Start of Working data

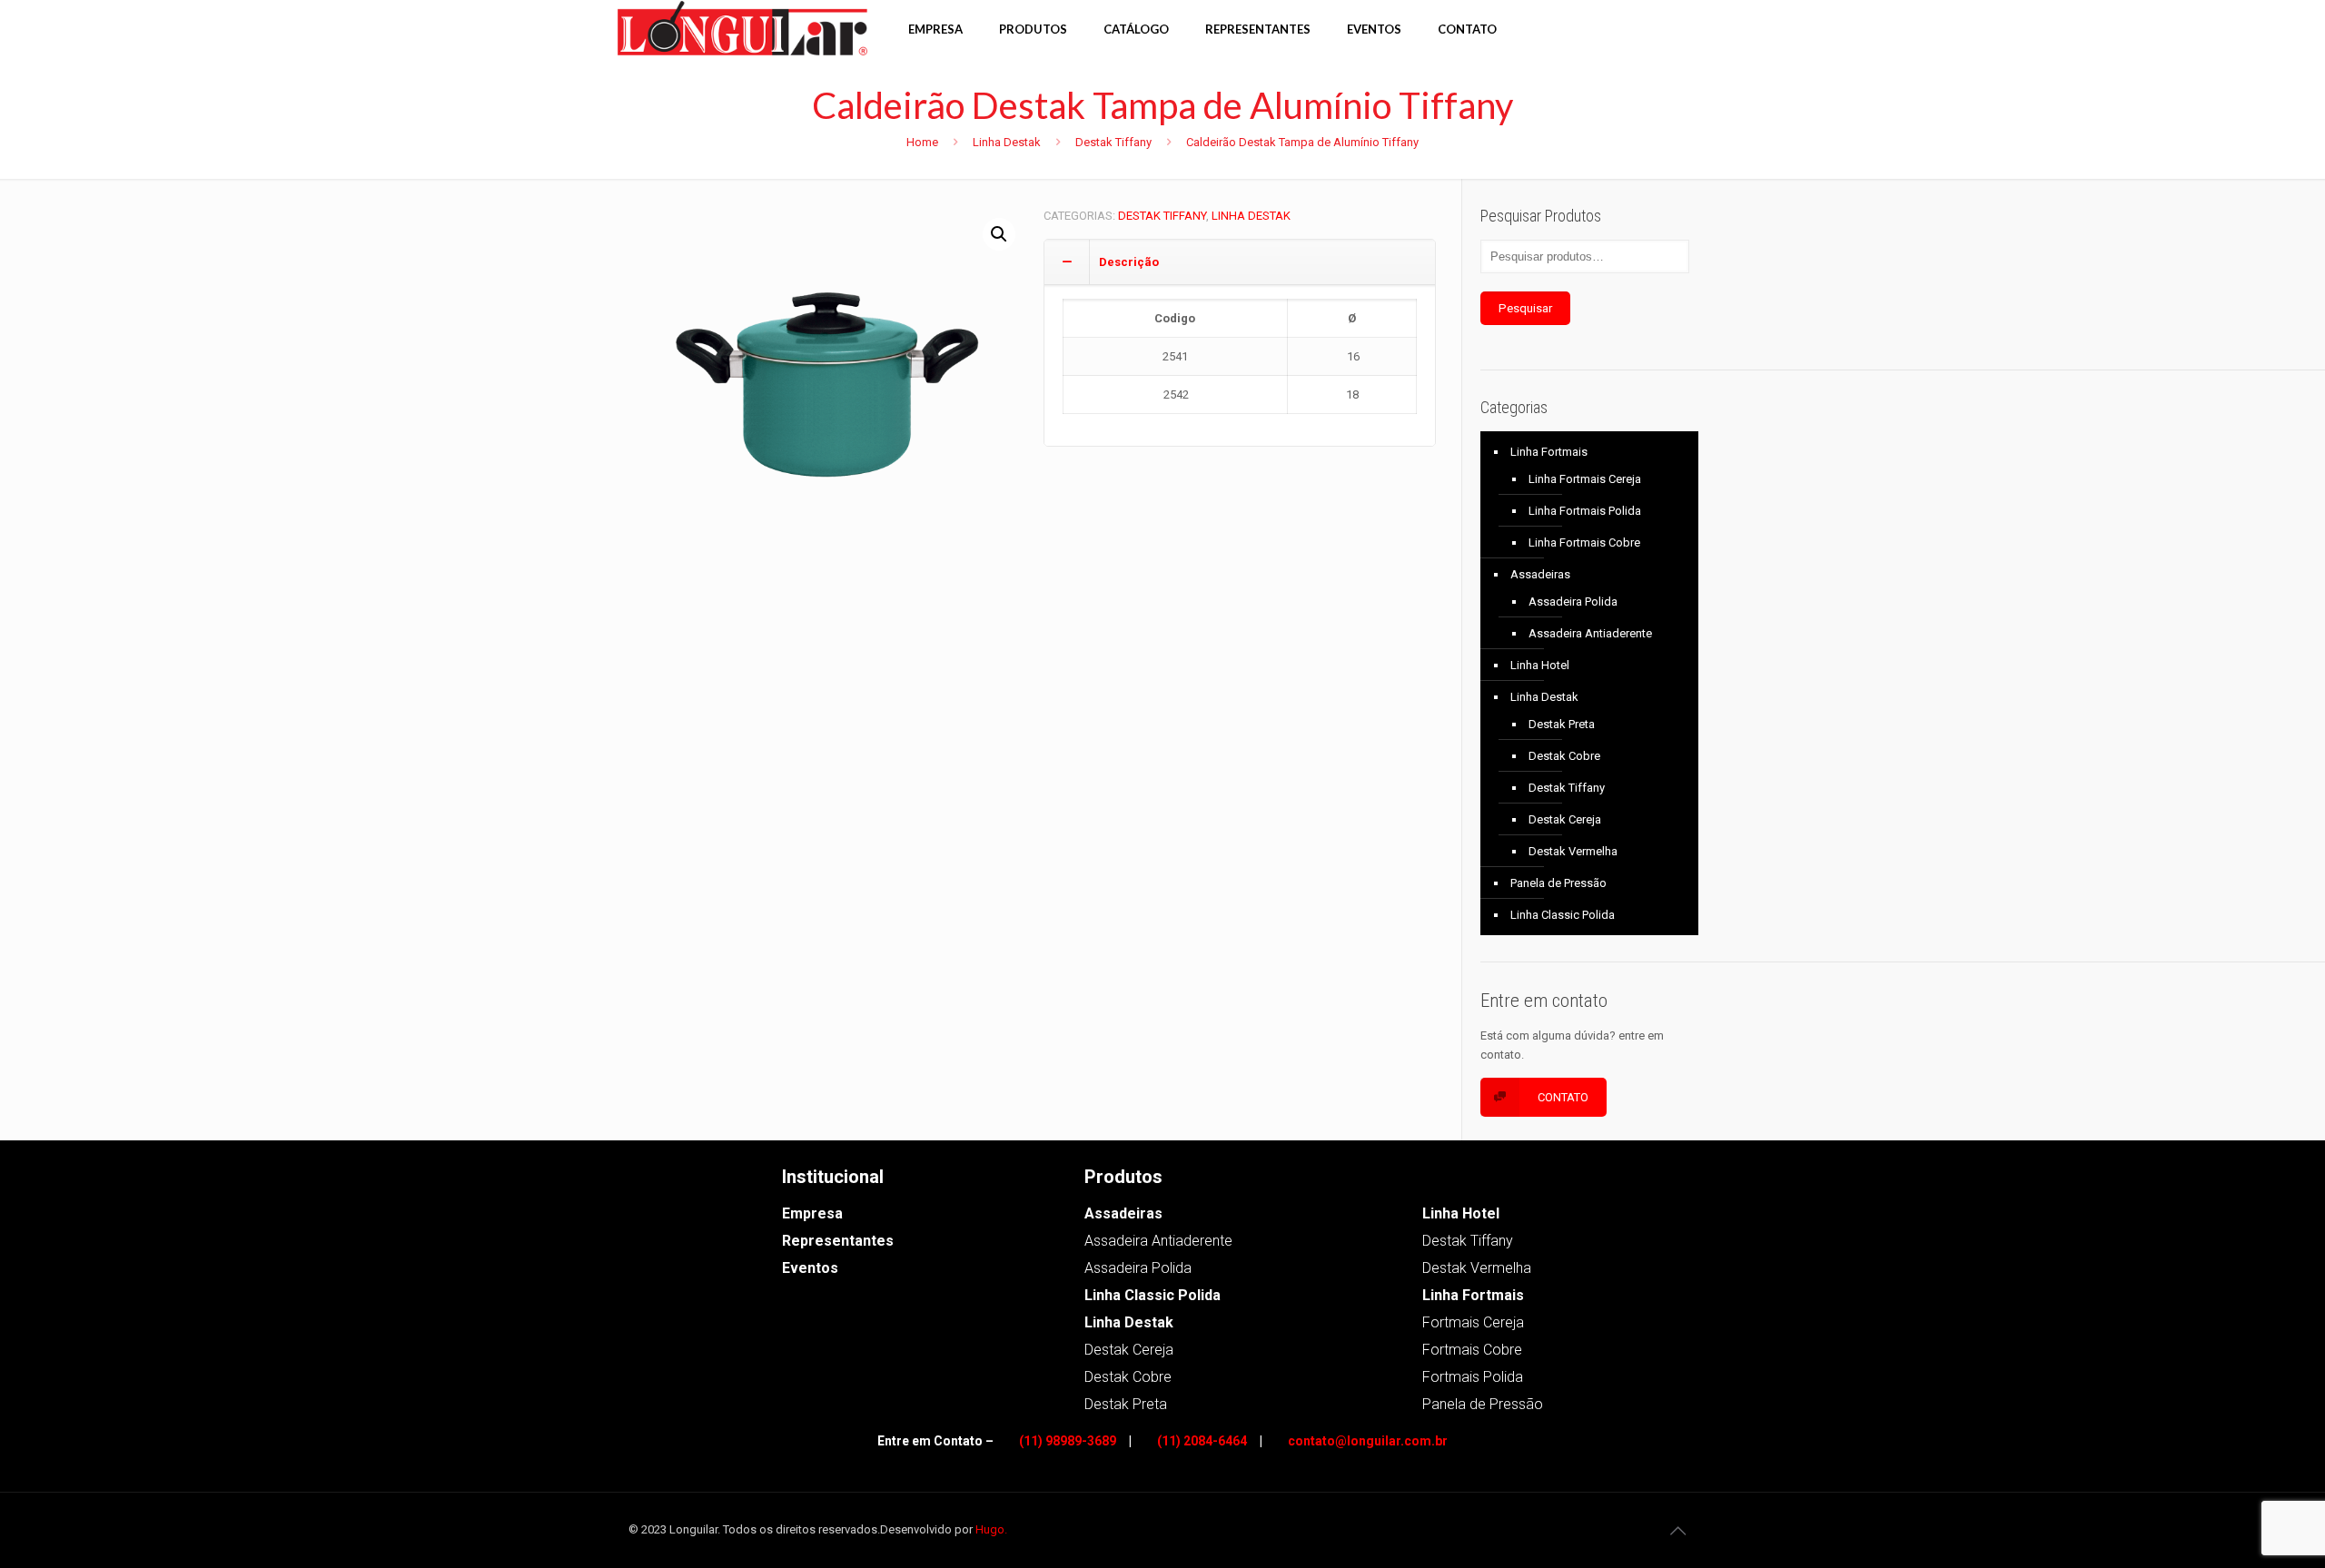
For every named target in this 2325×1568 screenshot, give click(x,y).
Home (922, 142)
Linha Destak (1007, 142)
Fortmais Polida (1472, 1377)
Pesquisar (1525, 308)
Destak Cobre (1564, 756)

End of Working data
Start of Working data

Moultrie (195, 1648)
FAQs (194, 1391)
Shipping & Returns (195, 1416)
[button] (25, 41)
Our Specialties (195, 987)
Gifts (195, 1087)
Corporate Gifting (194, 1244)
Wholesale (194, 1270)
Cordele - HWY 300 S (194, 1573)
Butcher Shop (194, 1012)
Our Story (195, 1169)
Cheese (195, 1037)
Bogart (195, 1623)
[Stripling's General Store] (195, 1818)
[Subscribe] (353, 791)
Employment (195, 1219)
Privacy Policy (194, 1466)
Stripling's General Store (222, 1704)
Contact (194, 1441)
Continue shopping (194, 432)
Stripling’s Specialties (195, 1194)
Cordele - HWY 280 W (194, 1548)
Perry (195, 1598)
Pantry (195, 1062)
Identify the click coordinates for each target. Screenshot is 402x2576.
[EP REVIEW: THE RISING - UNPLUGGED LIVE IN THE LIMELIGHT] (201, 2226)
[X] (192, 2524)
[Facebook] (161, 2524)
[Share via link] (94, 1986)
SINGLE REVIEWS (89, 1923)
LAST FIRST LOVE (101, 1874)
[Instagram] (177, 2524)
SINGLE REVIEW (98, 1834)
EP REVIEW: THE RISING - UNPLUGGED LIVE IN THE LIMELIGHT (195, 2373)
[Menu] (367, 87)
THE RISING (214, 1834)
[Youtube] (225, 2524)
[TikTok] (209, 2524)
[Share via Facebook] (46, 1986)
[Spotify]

End of Working data

In the entries above, one line contains "For every named" and another contains "Destak Cobre (1564, 756)". Reproduce exactly those two lines and the lines between them, nothing else.

For every named target in this 2325×1568 screenshot, give click(x,y).
Home (922, 142)
Linha Destak (1007, 142)
Fortmais Polida (1472, 1377)
Pesquisar (1525, 308)
Destak Cobre (1564, 756)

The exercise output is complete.